CRS5 by George Farmer, on Flickr

I have to confess to being quite ignorant about grading and the likes, so if anyone would like to share their knowledge, they're more than welcome...


----------



## Brian Murphy (28 Apr 2013)

Love it !


----------



## Ian Holdich (28 Apr 2013)

Quality pics, love your macro stuff George, always so sharp.


----------



## Ady34 (28 Apr 2013)

Lovely photos George.
I'm not hot on shrimp grading either, but they look pretty good to me, solid coloration and some nice colour in the legs too.....I'm sure that counts for something 
Shame about the algae issues, it clearly hasn't effected the shrimp though like you say. What sort of photoperiod were you running?
Usually takes around 4weeks from becoming berried to hatching.
Cheerio,
Ady


----------



## George Farmer (28 Apr 2013)

Thanks guys. 

Ady - apparently these shrimp are offspring from really high grade shrimp so their babies should be good. I really need to do some reading up on such matters. 4 weeks sounds about right from what I've heard. The photoperiod was 7hrs. I'm quite happy with just ambient light. I dare say the shrimp prefer it to high light too.


----------



## sa80mark (28 Apr 2013)

Looks fantastic George your shrimp do look to be quite good nice solid white and good division from red to white, heres a link that will give you a good idea of what you have 

Mark

Crystal Red Shrimp Grading Guide .:. Information to successfully grade the Crystal Red Shrimp


----------



## Shrimpy (30 Apr 2013)

When i read this thread on the mobile version only some of the comments show up, any idea why?


----------



## LondonDragon (30 Apr 2013)

Shrimpy said:


> When i read this thread on the mobile version only some of the comments show up, any idea why?


Just tried it, no issues seen.


----------



## Wallace (24 Aug 2013)

Is this still running George?


----------



## George Farmer (27 Aug 2013)

Wallace said:


> Is this still running George?


It sure is. 

I reckon there's over 100 shrimp in there now.  I'll probably take some to my LFS in exchange for some Amano shrimp for my home tank.

Here's a few recent pics.  You should be able to make out the intense surface agitation I have from the G6 filter.

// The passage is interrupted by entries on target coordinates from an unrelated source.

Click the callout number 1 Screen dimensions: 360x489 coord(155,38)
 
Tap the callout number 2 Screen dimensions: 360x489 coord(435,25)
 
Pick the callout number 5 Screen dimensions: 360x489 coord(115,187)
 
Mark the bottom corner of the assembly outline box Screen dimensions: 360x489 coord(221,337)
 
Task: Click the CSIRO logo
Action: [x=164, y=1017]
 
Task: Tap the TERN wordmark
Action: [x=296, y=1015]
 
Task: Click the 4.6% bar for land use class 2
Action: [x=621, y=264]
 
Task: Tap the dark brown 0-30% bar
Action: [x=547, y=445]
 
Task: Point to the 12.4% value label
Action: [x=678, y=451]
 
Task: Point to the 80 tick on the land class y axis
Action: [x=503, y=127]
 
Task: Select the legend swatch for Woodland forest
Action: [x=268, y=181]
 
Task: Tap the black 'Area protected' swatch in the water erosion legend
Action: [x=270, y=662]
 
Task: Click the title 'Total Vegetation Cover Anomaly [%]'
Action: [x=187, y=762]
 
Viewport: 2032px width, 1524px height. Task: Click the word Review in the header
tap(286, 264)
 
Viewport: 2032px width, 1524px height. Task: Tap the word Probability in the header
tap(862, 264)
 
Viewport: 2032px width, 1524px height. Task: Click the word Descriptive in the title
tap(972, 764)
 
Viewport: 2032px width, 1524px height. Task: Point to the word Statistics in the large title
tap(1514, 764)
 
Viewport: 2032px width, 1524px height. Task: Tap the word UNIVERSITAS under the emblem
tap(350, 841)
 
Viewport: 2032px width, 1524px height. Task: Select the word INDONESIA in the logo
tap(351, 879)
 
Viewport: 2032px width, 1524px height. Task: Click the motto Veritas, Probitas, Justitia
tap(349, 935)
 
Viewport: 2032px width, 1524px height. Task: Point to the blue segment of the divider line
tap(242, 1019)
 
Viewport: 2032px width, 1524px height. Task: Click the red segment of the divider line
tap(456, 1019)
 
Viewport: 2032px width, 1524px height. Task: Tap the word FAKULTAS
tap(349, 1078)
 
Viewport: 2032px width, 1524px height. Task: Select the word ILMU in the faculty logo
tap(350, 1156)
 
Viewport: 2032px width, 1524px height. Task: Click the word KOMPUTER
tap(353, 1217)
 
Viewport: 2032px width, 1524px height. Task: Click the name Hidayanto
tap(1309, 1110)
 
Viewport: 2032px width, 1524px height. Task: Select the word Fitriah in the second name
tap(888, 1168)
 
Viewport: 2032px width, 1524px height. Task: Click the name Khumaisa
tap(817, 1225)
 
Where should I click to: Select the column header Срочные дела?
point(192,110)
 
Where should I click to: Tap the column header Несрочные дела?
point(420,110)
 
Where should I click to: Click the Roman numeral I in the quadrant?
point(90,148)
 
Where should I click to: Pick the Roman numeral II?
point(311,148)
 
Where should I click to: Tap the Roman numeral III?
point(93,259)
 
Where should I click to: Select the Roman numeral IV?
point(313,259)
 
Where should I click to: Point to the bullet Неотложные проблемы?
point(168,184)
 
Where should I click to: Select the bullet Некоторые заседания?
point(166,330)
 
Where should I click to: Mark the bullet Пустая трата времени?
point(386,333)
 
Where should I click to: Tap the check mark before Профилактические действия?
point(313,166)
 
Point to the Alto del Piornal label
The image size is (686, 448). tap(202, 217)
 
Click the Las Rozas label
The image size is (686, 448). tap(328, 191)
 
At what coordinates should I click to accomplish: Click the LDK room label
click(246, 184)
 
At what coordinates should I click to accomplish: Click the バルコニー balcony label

This is to help improve oxygen levels, especially during this lovely weather. Tank temp. averages around 25C, but the shrimp seem happy and very active.  














It's a really low maintenance set-up.  Non-CO2, 20% water change every 2-3 weeks with RO + Salty Shrimp GH booster to 225 conductivity.

I expecting a shipment of Super Reds from Hobby Shrimp soon.


----------



## aliclarke86 (27 Aug 2013)

I was wondering howany bags of soil you had to use for this one?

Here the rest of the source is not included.